● TASK DETAILS:
Which lines in the material below contain the string "Bollen"? Show every one of them in full.

[Entries for finding words and elements]

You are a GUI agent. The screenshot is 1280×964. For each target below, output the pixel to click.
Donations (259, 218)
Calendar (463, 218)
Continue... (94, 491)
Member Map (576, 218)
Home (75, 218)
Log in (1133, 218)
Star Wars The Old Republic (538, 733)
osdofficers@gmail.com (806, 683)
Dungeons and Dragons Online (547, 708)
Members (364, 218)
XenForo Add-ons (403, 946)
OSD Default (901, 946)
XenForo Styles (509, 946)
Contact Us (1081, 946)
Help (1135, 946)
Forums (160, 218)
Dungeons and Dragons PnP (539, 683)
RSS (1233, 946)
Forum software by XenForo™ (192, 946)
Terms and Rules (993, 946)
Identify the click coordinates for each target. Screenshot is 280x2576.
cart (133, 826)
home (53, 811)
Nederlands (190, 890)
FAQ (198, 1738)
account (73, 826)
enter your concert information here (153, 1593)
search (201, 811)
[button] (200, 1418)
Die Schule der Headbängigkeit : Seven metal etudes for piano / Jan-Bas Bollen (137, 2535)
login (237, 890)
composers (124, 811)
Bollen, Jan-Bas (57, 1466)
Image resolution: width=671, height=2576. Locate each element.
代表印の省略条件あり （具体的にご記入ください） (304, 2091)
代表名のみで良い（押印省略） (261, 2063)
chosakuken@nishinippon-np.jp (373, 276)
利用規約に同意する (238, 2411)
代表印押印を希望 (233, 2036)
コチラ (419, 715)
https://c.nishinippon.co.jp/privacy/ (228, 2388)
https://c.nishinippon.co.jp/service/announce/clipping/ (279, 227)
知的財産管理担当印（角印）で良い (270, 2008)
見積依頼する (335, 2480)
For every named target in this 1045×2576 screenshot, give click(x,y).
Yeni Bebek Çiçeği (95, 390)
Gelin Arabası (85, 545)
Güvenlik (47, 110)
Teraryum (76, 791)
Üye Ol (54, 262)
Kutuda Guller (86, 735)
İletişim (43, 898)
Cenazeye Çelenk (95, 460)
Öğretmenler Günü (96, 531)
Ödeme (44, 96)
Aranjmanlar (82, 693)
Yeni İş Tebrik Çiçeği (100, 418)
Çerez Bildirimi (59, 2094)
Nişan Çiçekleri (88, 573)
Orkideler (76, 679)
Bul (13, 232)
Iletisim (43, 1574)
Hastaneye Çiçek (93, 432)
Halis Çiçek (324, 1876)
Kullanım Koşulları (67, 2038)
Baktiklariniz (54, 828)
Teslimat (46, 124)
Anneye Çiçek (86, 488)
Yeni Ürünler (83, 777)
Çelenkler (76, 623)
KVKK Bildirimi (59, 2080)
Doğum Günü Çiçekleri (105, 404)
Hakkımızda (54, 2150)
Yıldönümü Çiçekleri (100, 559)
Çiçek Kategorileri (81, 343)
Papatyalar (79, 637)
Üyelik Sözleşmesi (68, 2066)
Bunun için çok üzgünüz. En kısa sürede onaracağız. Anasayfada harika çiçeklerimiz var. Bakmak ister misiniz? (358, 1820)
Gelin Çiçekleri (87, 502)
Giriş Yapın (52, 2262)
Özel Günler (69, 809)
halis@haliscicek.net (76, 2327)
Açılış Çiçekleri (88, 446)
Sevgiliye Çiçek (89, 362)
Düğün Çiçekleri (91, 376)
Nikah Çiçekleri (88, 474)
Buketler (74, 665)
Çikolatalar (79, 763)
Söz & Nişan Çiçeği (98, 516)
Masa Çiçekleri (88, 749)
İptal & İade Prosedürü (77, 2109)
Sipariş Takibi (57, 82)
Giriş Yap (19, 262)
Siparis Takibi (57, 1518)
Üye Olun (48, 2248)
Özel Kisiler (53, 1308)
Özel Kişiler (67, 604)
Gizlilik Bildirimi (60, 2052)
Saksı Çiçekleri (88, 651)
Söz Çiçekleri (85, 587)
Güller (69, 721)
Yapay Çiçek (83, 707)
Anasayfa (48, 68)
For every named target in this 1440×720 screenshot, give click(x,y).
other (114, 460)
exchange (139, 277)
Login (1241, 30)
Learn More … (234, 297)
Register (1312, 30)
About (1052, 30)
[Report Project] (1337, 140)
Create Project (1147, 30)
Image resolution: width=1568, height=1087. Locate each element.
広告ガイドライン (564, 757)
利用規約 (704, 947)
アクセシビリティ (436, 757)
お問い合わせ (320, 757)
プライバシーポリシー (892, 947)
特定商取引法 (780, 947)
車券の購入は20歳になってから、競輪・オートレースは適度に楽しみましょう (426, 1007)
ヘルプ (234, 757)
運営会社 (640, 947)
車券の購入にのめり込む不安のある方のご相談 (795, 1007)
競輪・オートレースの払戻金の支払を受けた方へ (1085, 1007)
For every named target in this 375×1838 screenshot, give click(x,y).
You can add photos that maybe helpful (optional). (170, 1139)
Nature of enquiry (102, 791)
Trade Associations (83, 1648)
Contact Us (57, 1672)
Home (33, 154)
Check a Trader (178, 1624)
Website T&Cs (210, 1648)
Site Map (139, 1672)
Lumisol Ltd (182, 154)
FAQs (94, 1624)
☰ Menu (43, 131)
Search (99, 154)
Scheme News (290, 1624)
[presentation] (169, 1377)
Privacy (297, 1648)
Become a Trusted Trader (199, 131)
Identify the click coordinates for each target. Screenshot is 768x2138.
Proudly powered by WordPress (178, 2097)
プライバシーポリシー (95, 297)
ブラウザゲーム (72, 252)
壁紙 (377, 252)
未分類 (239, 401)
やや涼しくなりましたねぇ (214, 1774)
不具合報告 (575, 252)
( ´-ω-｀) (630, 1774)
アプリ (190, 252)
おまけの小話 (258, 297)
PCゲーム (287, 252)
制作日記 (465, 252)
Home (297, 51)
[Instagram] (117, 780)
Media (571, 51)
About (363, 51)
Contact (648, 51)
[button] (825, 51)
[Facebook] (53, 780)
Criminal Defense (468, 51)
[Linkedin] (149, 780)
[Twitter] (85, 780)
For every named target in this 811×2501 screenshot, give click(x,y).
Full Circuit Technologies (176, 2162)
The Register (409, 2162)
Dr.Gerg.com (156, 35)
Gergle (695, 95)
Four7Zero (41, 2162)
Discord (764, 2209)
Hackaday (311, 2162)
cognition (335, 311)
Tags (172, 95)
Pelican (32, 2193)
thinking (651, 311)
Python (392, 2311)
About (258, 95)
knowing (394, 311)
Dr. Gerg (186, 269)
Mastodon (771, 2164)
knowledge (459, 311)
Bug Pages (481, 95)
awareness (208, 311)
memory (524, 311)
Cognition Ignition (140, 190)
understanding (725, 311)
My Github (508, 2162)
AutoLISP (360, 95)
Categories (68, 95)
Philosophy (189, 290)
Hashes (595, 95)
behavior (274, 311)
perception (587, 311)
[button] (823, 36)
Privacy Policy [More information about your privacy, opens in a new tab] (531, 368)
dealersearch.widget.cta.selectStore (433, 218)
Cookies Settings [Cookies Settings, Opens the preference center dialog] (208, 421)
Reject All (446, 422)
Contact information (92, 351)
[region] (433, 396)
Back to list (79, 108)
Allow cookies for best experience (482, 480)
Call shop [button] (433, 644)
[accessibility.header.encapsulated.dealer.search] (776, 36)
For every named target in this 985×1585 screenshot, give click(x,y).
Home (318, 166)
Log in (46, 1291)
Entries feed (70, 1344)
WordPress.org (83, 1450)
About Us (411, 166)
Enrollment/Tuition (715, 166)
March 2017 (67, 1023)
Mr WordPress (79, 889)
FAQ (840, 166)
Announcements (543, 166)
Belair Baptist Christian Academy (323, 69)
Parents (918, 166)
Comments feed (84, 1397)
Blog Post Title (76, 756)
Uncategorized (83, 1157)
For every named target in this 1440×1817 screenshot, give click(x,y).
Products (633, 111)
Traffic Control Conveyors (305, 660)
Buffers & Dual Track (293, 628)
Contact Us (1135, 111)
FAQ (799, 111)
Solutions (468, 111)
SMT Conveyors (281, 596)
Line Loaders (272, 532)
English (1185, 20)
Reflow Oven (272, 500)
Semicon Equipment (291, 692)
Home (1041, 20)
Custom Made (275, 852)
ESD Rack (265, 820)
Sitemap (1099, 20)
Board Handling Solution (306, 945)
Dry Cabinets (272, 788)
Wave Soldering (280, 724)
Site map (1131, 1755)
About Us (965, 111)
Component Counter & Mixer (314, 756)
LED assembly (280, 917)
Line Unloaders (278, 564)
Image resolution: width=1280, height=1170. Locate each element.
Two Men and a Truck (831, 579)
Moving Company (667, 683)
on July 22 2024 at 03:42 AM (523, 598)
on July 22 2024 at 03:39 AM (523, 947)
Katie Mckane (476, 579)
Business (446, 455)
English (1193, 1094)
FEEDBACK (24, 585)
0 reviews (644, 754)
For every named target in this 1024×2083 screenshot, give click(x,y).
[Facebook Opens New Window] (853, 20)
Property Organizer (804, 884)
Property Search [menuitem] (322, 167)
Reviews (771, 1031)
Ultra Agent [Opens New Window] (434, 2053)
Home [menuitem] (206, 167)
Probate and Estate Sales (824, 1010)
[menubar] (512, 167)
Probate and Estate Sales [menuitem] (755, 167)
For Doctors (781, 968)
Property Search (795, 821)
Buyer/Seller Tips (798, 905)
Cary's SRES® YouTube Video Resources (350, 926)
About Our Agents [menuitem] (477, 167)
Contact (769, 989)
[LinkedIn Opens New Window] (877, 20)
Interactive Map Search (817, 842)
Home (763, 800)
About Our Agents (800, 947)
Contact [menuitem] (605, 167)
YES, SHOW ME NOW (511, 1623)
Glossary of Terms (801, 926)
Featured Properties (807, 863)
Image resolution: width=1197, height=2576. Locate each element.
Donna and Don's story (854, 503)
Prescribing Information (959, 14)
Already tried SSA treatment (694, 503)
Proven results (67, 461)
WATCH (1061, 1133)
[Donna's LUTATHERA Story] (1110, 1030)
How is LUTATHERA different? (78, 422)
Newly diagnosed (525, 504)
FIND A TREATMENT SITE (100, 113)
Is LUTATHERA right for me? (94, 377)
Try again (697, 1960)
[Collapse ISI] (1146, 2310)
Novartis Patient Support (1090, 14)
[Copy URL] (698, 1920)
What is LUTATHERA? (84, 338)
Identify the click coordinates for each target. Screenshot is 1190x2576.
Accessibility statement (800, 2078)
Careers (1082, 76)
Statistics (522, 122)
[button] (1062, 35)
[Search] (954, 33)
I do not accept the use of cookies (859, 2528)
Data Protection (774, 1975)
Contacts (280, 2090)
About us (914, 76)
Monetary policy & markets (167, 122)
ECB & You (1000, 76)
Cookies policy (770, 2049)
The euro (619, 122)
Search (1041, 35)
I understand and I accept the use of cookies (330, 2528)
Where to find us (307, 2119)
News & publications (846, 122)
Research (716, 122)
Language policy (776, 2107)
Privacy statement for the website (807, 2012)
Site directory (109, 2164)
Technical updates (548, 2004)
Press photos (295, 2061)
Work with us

● EXERCISE RESULT:
Die Schule der Headbängigkeit : Seven metal etudes for piano / Jan-Bas Bollen (137, 2535)
Bollen, Jan-Bas (57, 1466)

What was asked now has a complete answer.